Micro-volunteering - The way to go?

Last December, some 200 Red Cross Red Crescent volunteers and staff from all over the world converged in Bangkok, Thailand, for The Difference - a Global Volunteering Forum, held in the lead-up to International Volunteer Day 2014. Aimed at tackling challenges facing volunteerism and exploring new approaches to actively and meaningfully engage volunteers, The Difference used Open Space Technology which encourages participation, reflection and open discussion among the participants.

Thought-provoking topics, stimulating ideas, and constructive strategies that emerged from the three-day forum made everyone evaluate and re-think volunteerism. One topic that was discussed during the dialogues was micro-volunteering.

Micro-volunteering refers to volunteering actions that can be completed in short, discrete periods of time. It is often described as an "easy, on demand and low commitment action that contributes to a worthy cause." It can be facilitated by online devices (ie smart phones) for e.g translating an article online, or off-line for e.g video editing.

The phenomenon of micro-volunteering has been growing in popularity. This ‘wave of the future’ has brought about a paradigm shift for many voluntary organisations, including the Red Cross movement. We see more and more people who wish to volunteer their services for as short as a few hours, and engage in short-term projects or activities that can satisfy their immediate interests.
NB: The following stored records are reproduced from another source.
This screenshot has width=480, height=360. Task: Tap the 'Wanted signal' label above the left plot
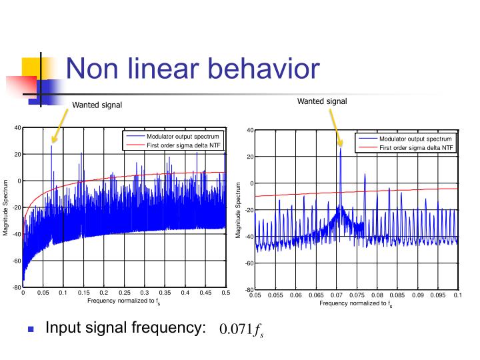click(97, 105)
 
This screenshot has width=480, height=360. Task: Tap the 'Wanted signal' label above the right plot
click(322, 101)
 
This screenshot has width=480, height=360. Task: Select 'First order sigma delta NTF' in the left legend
click(184, 145)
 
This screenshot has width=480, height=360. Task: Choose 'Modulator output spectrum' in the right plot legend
click(415, 139)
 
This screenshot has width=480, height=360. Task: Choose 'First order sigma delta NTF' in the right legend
click(417, 147)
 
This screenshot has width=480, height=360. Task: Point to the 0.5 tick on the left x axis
click(225, 293)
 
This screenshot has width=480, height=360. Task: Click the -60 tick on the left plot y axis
click(16, 261)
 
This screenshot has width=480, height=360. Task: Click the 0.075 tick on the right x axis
click(357, 295)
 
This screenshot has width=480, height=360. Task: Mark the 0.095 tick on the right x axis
click(438, 295)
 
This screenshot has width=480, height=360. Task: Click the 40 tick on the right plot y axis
click(249, 130)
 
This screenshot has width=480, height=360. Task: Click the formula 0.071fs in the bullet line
click(241, 330)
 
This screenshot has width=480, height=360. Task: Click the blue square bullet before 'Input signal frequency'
click(30, 329)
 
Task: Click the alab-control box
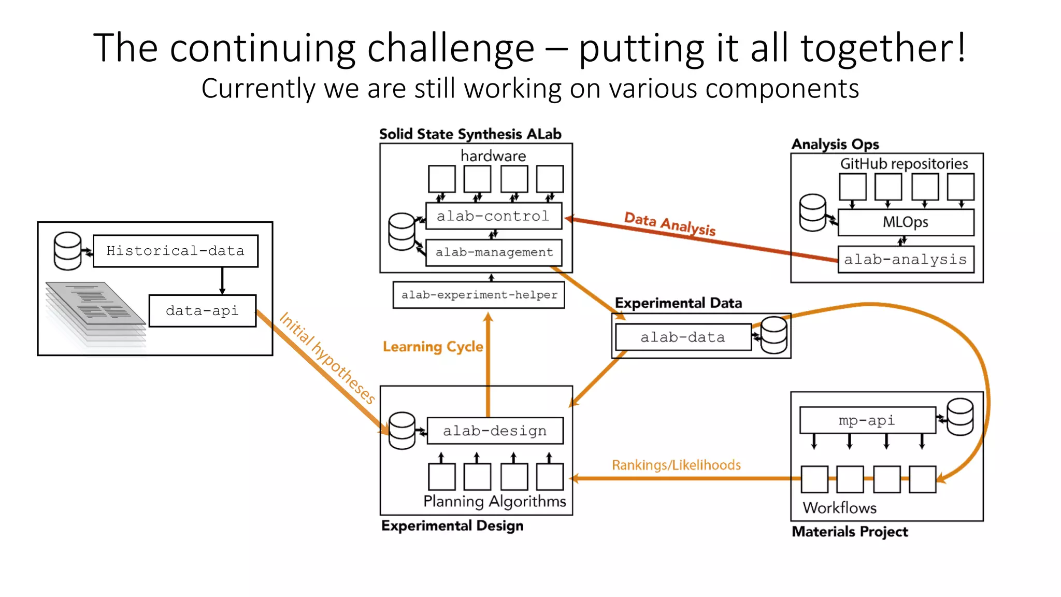493,216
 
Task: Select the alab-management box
493,252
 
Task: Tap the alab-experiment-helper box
479,295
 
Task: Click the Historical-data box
175,251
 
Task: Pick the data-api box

Micro-volunteering also encourages the contribution of existing skills and talents.

Though micro-volunteering can take place without the use of technology, the ubiquity and proliferation of information and communication technology such as computers, smartphones and tablets have greatly increased the possibilities of remote, versatile and convenient forms of volunteering. A good example is the translation of the Singapore Red Cross’ (SRC) first aid app for which a number of engaged volunteers contributed their respective translations - Chinese, Malay, English, Tamil and Tagalog. The congregation of bite-sized effort from a group of people where small deeds add up to a big impact is exactly what micro-volunteering is about.

Involving minimal training and commitment as well as its flexibility and convenience to fit into our hectic schedules, micro-volunteering seems like the solution to contemporary woes on volunteerism, e.g. time poverty, decline in numbers, new expectations from the younger generation, etc.

However, before we hail this new wave too quickly, we shall recognise the challenges that come with the advantages. For instance, relationship building which is key in volunteer engagement might be difficult due to the lack of interpersonal contact. Micro-volunteers might also find it hard to develop a sense of belonging and identification with the organisation’s mission. Without directly interacting with beneficiaries and personally witnessing impact of their contribution, micro-volunteers could lack the motivation to continue their efforts.

Micro-volunteering is also seen as a collaborative effort between volunteers and the community such that the role of the voluntary welfare organisations is minimal and limited to supporting and facilitating. Micro-volunteers can use their creativity to decide on the kind of projects and activities they wish to embark on. Some organisations, however, might find it difficult to provide such platforms or are not suited to do so. For International Volunteer Day 2013, our volunteers initiated the idea of co-creating fashion pieces with residents at the Red Cross Home for the Disabled to raise funds for SRC. They led the whole project from conceptualising to designing the couture, setting up a fashion runway and producing the event video.

Despite some of its challenges, micro-volunteering is still a ‘new wave’ to embrace given the pervasiveness of technology and the changes in lifestyle and demands of people. To create an ongoing relationship with micro-volunteers and translate micro-volunteering to sustained volunteering are some things to consider when developing and creating micro-volunteering activities and opportunities.